You should do it, for the beauty and expressiveness of the writing system
alone.

------
angus77
Mother tongue is English. Been studying Japanese for 15 years and living in
Japan for 13. Was doing Esperanto for a few years, but since I've had kids I
had to ditch at least one of my hobbies. Been recently trying to pick up
French, because I'm Canadian and always got good marks in French in school,
and I regret ditching it after I finished grade 9 (the last year it was
mandatory).

Over the years, I've taken stabs at German, Latin, Chinese, Spanish and
Lojban. Same story each time---a few weeks of initial enthusiasm, and then I
got bored and never returned to Language X. I don't know what kept me glued to
Japanese. With Esperanto, I was about to move on when I discovered there were
actually people in my town who spoke it and met every week. It added
unexpected depth to what I had been approaching as a novelty language.

------
der_ketzer
I'm spanisch native speaker.
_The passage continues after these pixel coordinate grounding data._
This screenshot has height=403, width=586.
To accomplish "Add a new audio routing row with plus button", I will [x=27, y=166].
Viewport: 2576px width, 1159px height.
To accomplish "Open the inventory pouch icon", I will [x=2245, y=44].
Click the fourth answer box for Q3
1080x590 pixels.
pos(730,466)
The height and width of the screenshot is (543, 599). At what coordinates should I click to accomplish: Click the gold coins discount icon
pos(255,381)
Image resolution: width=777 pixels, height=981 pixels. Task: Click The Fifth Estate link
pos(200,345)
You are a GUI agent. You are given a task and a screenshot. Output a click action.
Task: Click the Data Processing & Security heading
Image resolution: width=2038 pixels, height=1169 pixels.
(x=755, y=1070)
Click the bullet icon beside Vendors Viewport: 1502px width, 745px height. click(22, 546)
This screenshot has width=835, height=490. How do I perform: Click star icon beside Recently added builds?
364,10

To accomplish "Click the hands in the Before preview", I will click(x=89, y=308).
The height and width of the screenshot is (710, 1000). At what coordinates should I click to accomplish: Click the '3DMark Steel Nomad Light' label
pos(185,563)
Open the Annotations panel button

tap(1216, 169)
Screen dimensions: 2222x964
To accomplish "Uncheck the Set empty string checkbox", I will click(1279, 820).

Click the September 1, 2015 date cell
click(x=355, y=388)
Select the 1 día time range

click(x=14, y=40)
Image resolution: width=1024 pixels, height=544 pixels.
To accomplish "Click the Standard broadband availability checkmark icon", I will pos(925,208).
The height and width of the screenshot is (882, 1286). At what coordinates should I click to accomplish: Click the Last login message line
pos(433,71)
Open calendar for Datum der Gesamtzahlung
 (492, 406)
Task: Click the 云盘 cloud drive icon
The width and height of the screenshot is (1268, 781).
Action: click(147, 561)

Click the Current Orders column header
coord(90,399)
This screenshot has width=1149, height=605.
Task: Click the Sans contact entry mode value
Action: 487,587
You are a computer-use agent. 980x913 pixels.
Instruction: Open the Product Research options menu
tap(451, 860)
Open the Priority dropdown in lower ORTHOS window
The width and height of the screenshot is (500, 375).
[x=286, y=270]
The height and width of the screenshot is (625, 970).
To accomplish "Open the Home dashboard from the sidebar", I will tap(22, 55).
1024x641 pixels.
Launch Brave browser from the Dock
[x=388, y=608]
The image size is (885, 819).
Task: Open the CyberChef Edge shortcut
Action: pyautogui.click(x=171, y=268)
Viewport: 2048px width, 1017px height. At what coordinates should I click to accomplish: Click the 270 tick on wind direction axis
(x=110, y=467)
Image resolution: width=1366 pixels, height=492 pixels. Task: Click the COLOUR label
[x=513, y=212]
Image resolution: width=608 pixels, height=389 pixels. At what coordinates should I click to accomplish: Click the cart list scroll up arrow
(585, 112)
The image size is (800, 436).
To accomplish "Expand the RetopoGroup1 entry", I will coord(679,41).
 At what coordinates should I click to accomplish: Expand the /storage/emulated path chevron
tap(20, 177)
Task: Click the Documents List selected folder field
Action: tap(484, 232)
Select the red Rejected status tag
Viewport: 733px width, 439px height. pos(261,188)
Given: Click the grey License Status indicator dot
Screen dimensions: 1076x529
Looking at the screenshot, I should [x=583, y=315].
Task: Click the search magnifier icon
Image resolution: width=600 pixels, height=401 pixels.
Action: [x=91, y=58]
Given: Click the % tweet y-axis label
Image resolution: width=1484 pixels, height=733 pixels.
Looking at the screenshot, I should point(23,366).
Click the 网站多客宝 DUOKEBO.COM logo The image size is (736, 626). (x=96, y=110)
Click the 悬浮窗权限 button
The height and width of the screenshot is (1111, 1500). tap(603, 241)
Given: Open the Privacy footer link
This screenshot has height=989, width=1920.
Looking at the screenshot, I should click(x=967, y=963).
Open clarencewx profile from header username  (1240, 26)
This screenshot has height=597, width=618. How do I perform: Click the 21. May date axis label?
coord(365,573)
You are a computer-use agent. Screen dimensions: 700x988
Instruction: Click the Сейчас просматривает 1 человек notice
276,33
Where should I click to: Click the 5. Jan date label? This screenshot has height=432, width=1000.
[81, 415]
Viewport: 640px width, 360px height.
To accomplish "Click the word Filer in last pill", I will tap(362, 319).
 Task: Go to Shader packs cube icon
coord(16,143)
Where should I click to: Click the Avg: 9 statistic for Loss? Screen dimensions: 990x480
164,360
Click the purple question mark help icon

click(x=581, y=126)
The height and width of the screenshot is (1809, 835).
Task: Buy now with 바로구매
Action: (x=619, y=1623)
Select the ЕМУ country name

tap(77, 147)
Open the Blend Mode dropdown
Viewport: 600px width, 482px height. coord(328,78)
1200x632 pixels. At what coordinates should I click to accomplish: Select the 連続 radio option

Began learning german at age of 5 for 17 years,
english at 12 for 8 years, french at 15 for 3 years (barely remember
something).

Sadly my written englisch is not as good as it should (altough I have no
problem reading it or with conversational englisch. My father doesnt speak
englisch, so when technicians from the US came to repair his machines (CNC) I
was the translator).

And with german I dont have any problems, I try to read books and watch movies
so I dont forget much. And of course german ebm/dark music =)

Being in a german school (Abitur) and living 2 years in Germany helped me a
lot in my career =)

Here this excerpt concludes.